[Data items]

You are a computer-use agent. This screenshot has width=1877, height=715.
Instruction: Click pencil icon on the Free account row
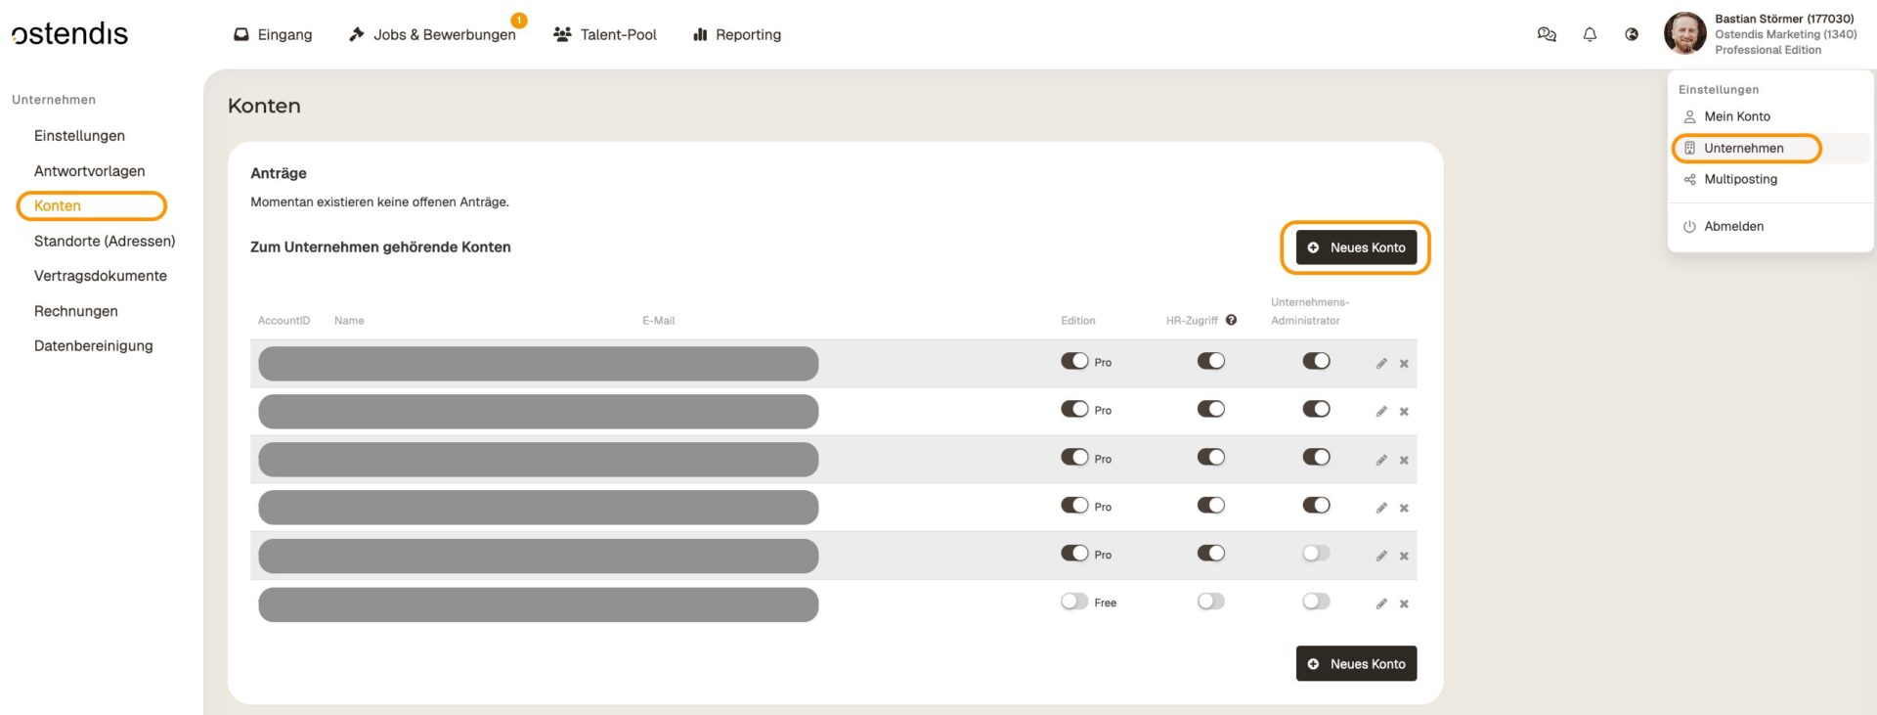1381,603
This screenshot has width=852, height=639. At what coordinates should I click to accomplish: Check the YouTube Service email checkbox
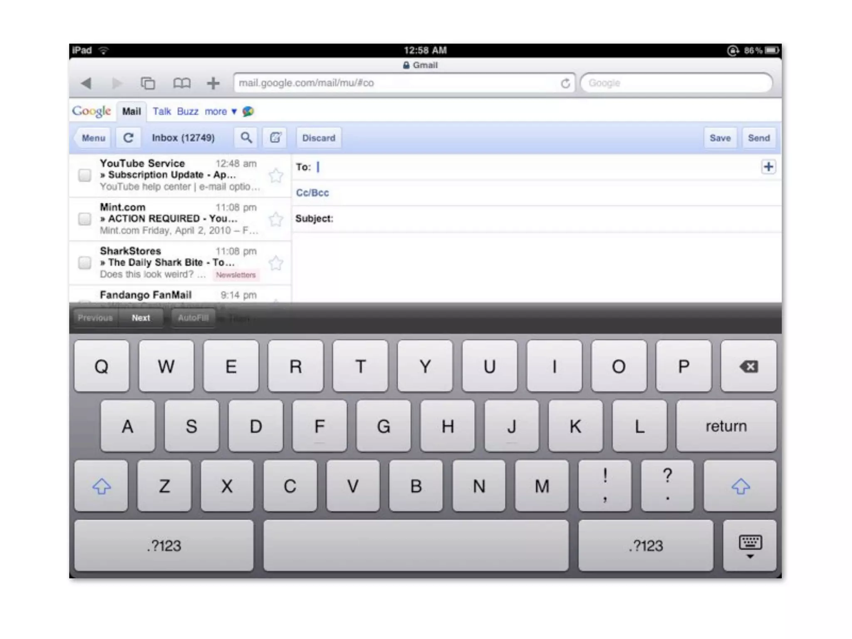coord(85,175)
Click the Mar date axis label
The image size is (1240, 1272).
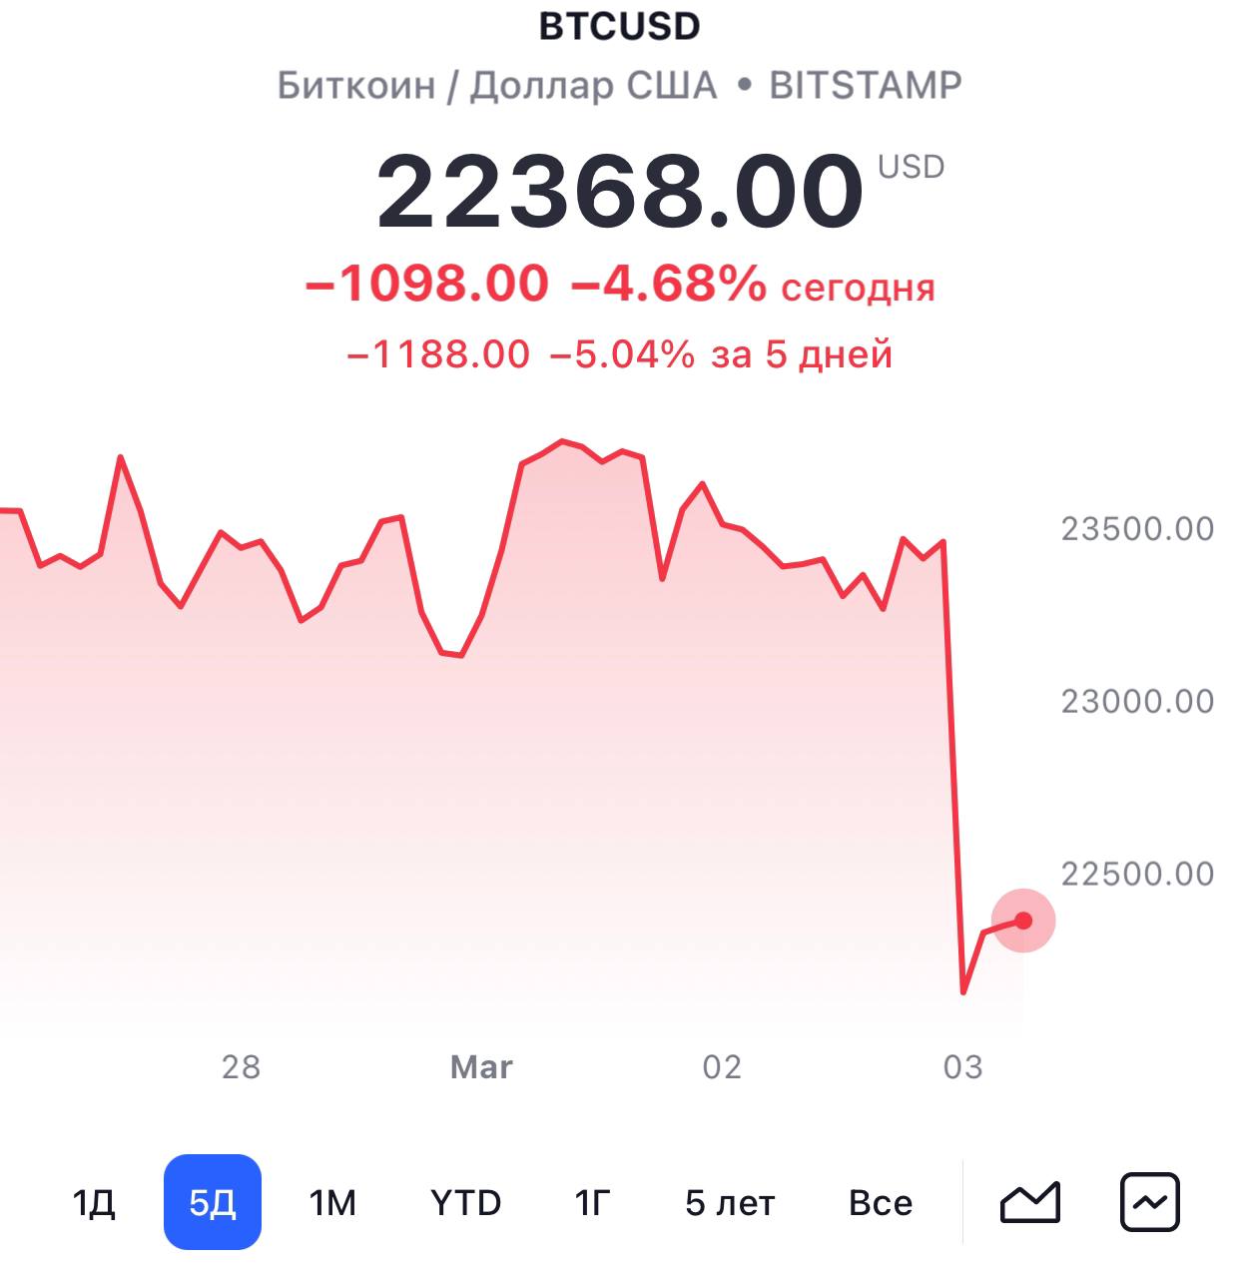pyautogui.click(x=481, y=1067)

The exercise: List every line in the rows above that contains the word "This", treating uppercase and lowercase as different.

Written answer:
You are a computer-use agent. This screenshot has width=1877, height=715.
This screenshot has width=852, height=639. At what coordinates should I click to accomplish: Check the YouTube Service email checkbox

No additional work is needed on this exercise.